I have been a teaching assistant for college physics for two and a half years. I usually try to explain the models directly as they are, and stay away from analogies. There comes a point where most metaphors break down, and you have to say, “it’s kind of like that, but really not.” The example that makes me cringe the most is the bowling ball on a trampoline analogy of general relativity. It does have similar behavior to gravity, but only by accident. But once in a while there is a metaphor that works so perfectly that even I am satisfied, and the scientific jigsaw puzzle is one of them.
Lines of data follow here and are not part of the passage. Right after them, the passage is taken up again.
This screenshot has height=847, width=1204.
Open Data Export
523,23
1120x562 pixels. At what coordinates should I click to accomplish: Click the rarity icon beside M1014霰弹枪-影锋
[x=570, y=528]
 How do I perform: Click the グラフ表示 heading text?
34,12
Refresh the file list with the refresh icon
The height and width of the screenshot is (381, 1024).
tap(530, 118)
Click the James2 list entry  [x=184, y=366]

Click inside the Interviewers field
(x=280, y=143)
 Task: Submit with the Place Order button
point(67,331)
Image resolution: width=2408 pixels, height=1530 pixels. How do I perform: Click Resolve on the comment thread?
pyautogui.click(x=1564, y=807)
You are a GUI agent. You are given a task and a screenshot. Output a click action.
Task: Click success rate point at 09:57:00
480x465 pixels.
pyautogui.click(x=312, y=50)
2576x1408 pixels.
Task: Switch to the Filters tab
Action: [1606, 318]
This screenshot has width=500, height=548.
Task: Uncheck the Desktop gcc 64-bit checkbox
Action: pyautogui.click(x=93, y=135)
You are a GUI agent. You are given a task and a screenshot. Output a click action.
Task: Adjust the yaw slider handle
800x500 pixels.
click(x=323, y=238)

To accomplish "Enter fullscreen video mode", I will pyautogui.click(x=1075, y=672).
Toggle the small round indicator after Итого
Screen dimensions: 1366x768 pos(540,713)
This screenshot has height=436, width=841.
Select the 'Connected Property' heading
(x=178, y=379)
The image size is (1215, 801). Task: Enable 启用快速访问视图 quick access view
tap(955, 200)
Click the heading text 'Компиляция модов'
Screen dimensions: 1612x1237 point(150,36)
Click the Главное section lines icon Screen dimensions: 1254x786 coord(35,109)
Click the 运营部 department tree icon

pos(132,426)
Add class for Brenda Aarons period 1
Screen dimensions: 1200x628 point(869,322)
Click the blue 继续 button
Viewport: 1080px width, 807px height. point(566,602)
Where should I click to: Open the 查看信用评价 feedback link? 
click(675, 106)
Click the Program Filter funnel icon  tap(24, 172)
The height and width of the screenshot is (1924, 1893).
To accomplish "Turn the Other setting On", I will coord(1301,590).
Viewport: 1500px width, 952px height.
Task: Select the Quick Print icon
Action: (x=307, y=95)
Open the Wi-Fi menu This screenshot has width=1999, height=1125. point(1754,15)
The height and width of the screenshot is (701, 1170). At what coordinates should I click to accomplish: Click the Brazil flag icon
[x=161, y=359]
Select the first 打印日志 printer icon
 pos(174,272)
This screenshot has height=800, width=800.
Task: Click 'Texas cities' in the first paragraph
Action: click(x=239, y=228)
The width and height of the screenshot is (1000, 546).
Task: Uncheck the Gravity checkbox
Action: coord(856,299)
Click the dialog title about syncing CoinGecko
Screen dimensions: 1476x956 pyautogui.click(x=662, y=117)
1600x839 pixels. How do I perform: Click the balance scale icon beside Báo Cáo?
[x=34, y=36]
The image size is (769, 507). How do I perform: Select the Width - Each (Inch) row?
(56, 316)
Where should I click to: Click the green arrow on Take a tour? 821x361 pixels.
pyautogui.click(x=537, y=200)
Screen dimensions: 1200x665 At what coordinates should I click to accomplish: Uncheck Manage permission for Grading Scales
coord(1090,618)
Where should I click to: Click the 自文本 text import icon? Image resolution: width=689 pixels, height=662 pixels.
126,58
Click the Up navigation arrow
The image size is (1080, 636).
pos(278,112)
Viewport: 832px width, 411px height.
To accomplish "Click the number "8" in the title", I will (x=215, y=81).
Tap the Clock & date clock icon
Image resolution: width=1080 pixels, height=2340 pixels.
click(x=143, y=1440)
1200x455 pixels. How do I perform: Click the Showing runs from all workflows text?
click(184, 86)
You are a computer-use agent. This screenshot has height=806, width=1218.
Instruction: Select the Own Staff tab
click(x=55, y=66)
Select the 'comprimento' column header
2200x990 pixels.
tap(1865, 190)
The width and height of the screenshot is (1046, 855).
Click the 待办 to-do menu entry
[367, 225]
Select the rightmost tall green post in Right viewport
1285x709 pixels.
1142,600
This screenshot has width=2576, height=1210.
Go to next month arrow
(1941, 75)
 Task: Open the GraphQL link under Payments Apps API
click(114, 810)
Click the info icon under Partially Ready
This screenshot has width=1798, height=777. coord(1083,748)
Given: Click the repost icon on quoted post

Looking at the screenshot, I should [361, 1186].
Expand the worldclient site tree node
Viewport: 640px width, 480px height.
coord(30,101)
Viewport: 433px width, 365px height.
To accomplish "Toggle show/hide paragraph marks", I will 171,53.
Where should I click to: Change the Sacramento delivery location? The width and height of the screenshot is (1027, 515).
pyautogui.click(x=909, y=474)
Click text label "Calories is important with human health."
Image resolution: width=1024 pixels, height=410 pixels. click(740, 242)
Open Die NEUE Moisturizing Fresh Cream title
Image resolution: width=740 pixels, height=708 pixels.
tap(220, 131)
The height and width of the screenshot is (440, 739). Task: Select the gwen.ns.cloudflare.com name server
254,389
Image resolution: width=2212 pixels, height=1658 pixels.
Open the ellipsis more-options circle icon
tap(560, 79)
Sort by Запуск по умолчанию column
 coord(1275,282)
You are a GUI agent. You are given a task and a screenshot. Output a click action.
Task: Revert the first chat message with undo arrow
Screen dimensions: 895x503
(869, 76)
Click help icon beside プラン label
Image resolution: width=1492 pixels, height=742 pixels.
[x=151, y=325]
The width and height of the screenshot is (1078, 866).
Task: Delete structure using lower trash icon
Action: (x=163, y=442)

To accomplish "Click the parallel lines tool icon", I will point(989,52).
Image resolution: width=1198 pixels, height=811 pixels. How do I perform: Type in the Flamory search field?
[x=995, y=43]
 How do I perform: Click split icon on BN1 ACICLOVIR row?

Each scientific discipline is a different section of the puzzle. The pieces that look like life, we call biology. The pieces that look like rocks, we call geology. The pieces that have space on them, we call astronomy. And so on. Teams of scientists around the world collaborate, each working in their own section or subsection. Every so often, the edge of one section is found to fit perfectly against another, to much celebration. Atomic theory connects chemistry to quantum physics. Evolution is the central hub of biology, but also links psychology to the rest of the puzzle. In the past 300 years, the puzzle has been taking shape into a vast, beautiful, solidly connected picture.

Sometimes a piece looks like it fits, but the edges don’t quite match up, or there is the tiniest bit of space between the tab and the slot. When this happens, other pieces won’t connect where they are supposed to, so we have to look down the line until we find where we made our mistake. There are even now some places where the pieces do not seem to fit. The centers of black holes, and the instant of the big bang, to name a few. These are places where quantum physics—the physics of the very small—and general relativity—the physics of the very massive—collide.

There are no edges; every section either connects to another or has a frontier where new pieces are being added every day. There are even whole sections waiting to be started. For instance, we know astrobiology—the science of alien life—will connect to astronomy, planetary science, chemistry, and evolutionary biology, but we don’t have any pieces to try to fit.

Some people, claiming to be scientists, have a picture in mind already when they approach the puzzle, and try to force the pieces to make that picture. They use the pieces to make a mosaic instead of trying to solve the puzzle. This is called "pseudoscience." Sometimes the difference is obvious, but sometimes it can be difficult even for those who spend their time immersed in the mental world of science to tell at first glance. But there is a family of methods for determining how well the pieces fit together: statistics. Subjecting ideas to rigorous mathematical fires of probability is kind of like holding two pieces up to the light to see if any shines through. Under this scrutiny, the pseudoscience falls apart, and it is up to the future wholeness of the picture to sort the correct ideas from the mere good ones.

And what a picture it is! It's a picture of the vastness of space and the beginning of time, of stars and galaxies, of matter and light, of life and humanity and curiosity. And the beauty of the picture revealed makes us all the more eager to finish the holes and expand the edges, searching for new mysteries waiting to be discovered.